Morgan Neville: No way.

Scott Menzel:  When I see a movie that I love and want to support it is a great feeling but to be quoted for that movie makes me feel so incredibly happy.

Morgan Neville: Well, thank you for your support and thank you so much for your quote.

Scott Menzel: No problem! So, I saw this at Sundance.

Morgan Neville: What screening?

Scott Menzel:  The very last one. The very last public screening. This year it was kind of weird at Sundance because there wasn’t as much buzz for a lot of movies when compared to previous years. But your movie was the one that I kept hearing about. And I grew up like most people watching the show…

Morgan Neville: Like me.

Scott Menzel: Yup. And, I wanted to see, and I didn’t know if I was going to be able to squeeze it in, but I went to the last screening, and I came out, and I was crying, and then I went to see An Evening with Beverly Luff Linn, which was the worst movie that I saw at the festival. So I went from the best to the worst. Anyway, can you talk a little bit about Sundance because I feel the festival has been very kind to you and has been home to some of your films? What is it like premiering a movie there?
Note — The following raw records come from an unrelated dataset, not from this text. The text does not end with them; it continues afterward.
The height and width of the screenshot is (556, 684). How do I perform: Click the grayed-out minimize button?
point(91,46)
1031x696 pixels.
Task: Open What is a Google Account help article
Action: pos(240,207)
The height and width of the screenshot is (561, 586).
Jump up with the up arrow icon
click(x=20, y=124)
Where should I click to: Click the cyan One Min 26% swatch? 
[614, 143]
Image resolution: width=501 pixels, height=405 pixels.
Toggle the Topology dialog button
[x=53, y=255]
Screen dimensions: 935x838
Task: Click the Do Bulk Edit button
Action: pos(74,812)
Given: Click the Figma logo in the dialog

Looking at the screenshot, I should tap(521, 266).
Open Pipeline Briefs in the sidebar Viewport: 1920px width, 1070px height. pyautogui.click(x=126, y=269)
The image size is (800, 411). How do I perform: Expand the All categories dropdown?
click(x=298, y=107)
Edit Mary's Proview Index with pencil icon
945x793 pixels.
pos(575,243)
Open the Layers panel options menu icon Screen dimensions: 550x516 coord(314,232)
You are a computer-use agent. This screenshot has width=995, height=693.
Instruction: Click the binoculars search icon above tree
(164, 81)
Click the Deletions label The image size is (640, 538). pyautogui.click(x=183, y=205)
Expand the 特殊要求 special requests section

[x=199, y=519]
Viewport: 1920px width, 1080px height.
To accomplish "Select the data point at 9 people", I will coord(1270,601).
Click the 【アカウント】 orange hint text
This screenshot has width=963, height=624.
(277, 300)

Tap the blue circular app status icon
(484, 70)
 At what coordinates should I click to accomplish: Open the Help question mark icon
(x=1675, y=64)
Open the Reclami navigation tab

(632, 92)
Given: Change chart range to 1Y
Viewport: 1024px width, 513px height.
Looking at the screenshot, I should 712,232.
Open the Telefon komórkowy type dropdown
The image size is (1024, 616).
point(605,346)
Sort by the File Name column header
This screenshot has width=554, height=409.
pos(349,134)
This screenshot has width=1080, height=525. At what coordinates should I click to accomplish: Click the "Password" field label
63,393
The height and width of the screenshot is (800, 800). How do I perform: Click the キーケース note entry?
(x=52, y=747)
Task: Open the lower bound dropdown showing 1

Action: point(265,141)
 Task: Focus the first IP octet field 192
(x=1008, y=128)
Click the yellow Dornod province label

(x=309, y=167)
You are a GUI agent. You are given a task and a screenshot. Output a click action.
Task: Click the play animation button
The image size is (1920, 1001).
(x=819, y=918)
Morgan Neville: It’s funny because people never quite believe it, but you really don’t know what people are going to make of your film until you screen it. On Twenty Feet From Stardom we never had a great test screening, and then we screened it, and it was like, the film blew up instantly.  Won’t You Be My Neighbor?  was a film that was very personal for me. The motivating factor was me feeling like I wanted to hear more of Fred Rogers and our culture and that spoke to me. But I had very little sense of how many other people cared, or how emotional it would be. I really didn’t understand that until we screened it at Sundance and at that first screening, it was emotionally devastating in the best way possible. I realized the communal experience of watching this film with other people was one of the greatest experiences of my career. It felt exactly what I’d been feeling, and it turns out a lot of other people felt the same way that I felt. I’d struck a nerve with people because I was striking a nerve with myself. I will tell you that doesn’t always happen, and that happened on this film this way. But like I said, my motivation was very personal. It was me thinking about what I wanted.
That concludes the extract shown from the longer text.